Armando Fuentes Aguirre Catón De política y cosas peores

En incontables ocasiones —la verdad es que todas las ocasiones son contables, menos las que no se pueden contar— he declarado el amor que siento por la Muy Noble y Leal Ciudad de Monterrey. De ella he recibido pan para mi mesa y afectos para mi corazón, si me es permitida esa expresión sentimental que espero no suene a sensiblera.

Guardo ahí recuerdos para recordarlos cuando me llegue la vejez, que no tarda en llegarme, pues tengo ya 85 años. En la capital regia —regia capital— disfruto placeres de comida y bebida que me aproximan peligrosamente al delicioso pecado de la gula, último culpa carnal que podemos cometer.

A tres sitios me lleva sobre todo esa sabrosa tentación, sin demérito de otros. “Los Arcos”, cuyos mariscos y pescados te hacen pensar en dejar de ser carnívoro. “La Puntada”, insigne restorán a donde voy en busca de un platillo típico hecho a base de la carne seca regional, guiso de nombre no muy atractivo, pues se llama “atropellado”, pero de sinigual sabor.

Y finalmente, pero no al final, la benemérita y tradicional cantina “El Indio Azteca”, que debería figurar con tres estrellas en la guía Michelin. El establecimiento es exclusivo para hombres, cosa que aplaudo, y con ambas manos para mayor efecto, pues el empoderamiento de la mujer nos ha ido dejando a los varones cada vez con menos reductos para no olvidar que lo somos y para no gravitar unos momentos en torno de ese hondo y bello misterio, el eterno femenino. No se me tache de misógino por apoyar y defender esa política, que algunos tildarán de impolítica, de “El Indio Azteca”.

Soy un perpetuo adorador de la mujer, aunque muchas no gusten ya de adoraciones, y en este espacio he defendido sus derechos con energía viril —otra incorrección política—, pero detesto ese agresivo hembrismo —que no feminismo— que busca emascular al hombre y ponerlo en inferioridad ante la ley en relación con la mujer.

Y vengan críticas. Las esperaré, sereno, en “El Indio Azteca”, bebiendo un tequila y una cerveza (el caballo y la potranca) y degustando unos higaditos y unas costillitas como solamente ahí se pueden encontrar. Ahora bien: ¿a qué esta prolongada perorata?

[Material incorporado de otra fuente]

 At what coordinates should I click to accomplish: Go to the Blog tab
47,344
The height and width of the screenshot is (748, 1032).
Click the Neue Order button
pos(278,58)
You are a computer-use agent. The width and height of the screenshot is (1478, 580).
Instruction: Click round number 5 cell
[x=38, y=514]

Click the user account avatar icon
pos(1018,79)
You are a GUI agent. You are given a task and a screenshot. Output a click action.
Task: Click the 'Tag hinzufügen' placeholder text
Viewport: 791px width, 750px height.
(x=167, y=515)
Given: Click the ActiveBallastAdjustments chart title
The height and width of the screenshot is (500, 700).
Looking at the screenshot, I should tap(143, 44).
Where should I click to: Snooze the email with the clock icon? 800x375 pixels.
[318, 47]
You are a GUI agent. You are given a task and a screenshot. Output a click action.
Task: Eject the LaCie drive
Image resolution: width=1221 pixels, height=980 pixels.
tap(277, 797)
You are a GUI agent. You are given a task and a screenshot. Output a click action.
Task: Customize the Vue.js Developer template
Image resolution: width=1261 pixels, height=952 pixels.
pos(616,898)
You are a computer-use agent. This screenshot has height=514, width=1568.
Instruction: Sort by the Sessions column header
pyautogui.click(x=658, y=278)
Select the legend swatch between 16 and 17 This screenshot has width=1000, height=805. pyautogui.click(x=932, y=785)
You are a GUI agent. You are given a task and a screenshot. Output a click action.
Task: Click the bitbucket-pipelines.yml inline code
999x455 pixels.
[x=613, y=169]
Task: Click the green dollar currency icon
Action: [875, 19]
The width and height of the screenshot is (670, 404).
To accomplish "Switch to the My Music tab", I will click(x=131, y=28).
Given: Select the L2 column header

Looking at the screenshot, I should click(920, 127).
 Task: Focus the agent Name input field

Me sirve de limen —limen es umbral o entrada— para manifestar mi inquietud por los altos índices de contaminación que sufre Monterrey. Por motivos de no trabajo fui hace unos días a la capital nuevoleonesa, y la capa de esmog que se observaba era tan densa que no sólo no se alcanzaba a ver el Cerro de la Silla, sino ni aun las montañas de la zona llamada la Huasteca, a las que Manuel José Othón calificó de “épicas”. Nadie rebaje a lágrima o reproche lo que diré en seguida, pero esa contaminación llega ya hasta Saltillo, mi ciudad, a 70 kilómetros de distancia, así de ingente es.

Desde luego, esos humos —de refinería, de vehículos, de fábricas y pedreras— no me impedirán ir a Monterrey cada vez que pueda. La amistad y los afectos bien valen una nariz tapada, y más si los acompañan una orden de churros en “Los Arcos”, un puchero basilical en “La Puntada” o una cerveza helada a la regiomontana en “El Indio Azteca”.

Doña Cotilla narró en la merienda de los jueves: “Le di una pastilla de Viagra a mi marido, y tuvo efectos visibles, pero olvidé darle también la pastilla para la memoria, y no supo qué hacer con los efectos”…

Don Cordano tuvo un arranque de romanticismo y llamó por teléfono a su esposa. Le preguntó de buenas a primeras: “¿Qué te parecería pasar tú y yo solos una semana a la orilla del mar, haciendo el amor a la luz de la luna, arrullados por las olas hasta el amanecer?” “Encantada -replicó de inmediato la señora-. ¿Quién habla?”.— Saltillo, Coahuila.